**Source text**
Find harmonic conj of u(x,y)=ln(x^2+y^2)

Homework Statement

Find harmonic conjugate of u(x,y)=ln(x^2+y^2) and specify the region it is defined
then show u has no harm conj on C\{0}

The Attempt at a Solution

Ok so i found the harmonic conj by converting to polar and found it to be v(r,Θ) = Θ.

I am having trouble finding out where v is defined. Also it seems our analytic function f = u + iv
is log(z) since u(r,Θ) = ln|r|. Isn't that defined everywhere but zero? Why would u not have a harmonic conj at C\{0}?

mfb
Mentor
The complex log can be defined everywhere but zero, but then you cannot make it continuous.
The same problem comes up with v=Θ.

The complex log can be defined everywhere but zero, but then you cannot make it continuous.
The same problem comes up with v=Θ.

If you dont mind, could you explain where the problem with v = Θ comes in?

Also, since v = Θ is not continuously defined on C\{0} would that mean that it doesn't have a partial, and therefore cannot satisfy cauchy riemann, which in turn is the reason why u cannot have a harm conj on C\{0}?

**Source data**
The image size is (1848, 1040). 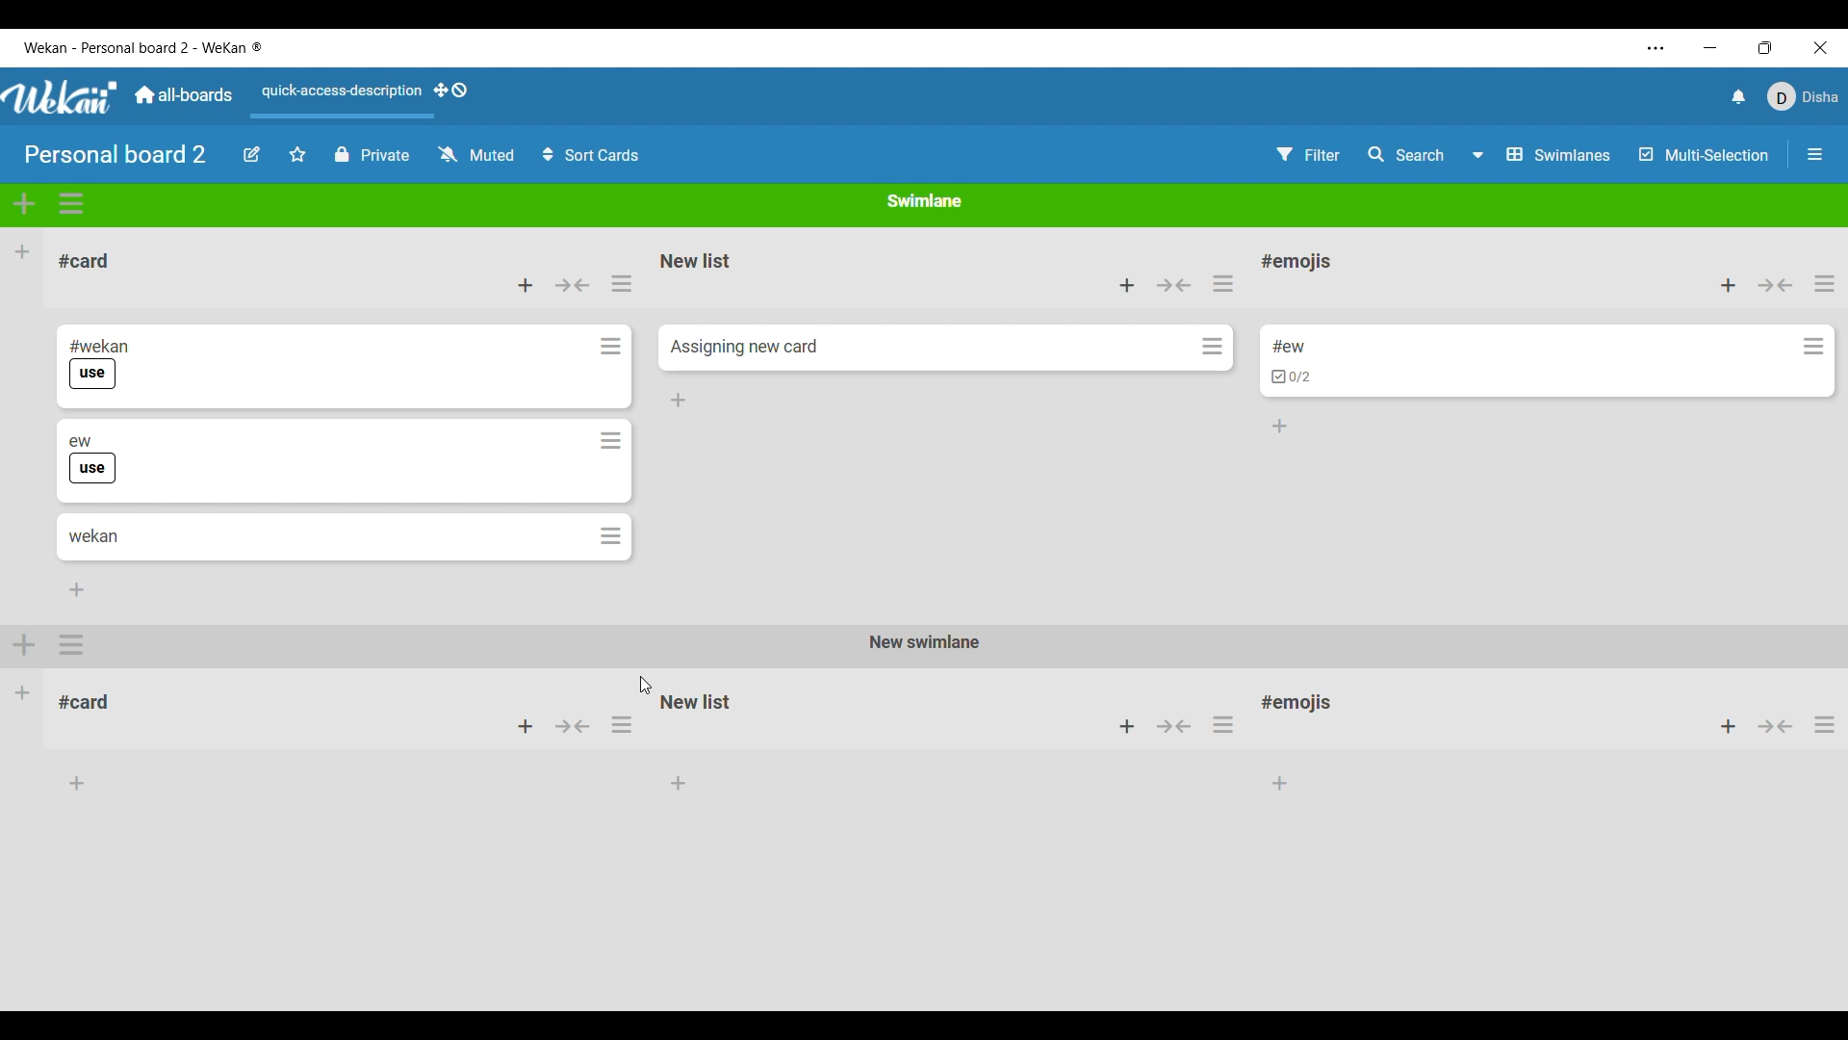 What do you see at coordinates (1292, 705) in the screenshot?
I see `#emojis` at bounding box center [1292, 705].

**Set task 1**
Translate this sentence from the harmonic conjugate thread into Spanish: "The complex log can be defined everywhere but zero, but then you cannot make it continuous."
**Set task 2**
List every sentence in the harmonic conjugate thread that ends with a question mark.

**Task response 1**
El logaritmo complejo puede definirse en todas partes excepto en cero, pero entonces no se puede hacer continuo.

**Task response 2**
- Isn't that defined everywhere but zero?
- Why would u not have a harmonic conj at C\{0}?
- If you dont mind, could you explain where the problem with v = Θ comes in?
- Also, since v = Θ is not continuously defined on C\{0} would that mean that it doesn't have a partial, and therefore cannot satisfy cauchy riemann, which in turn is the reason why u cannot have a harm conj on C\{0}?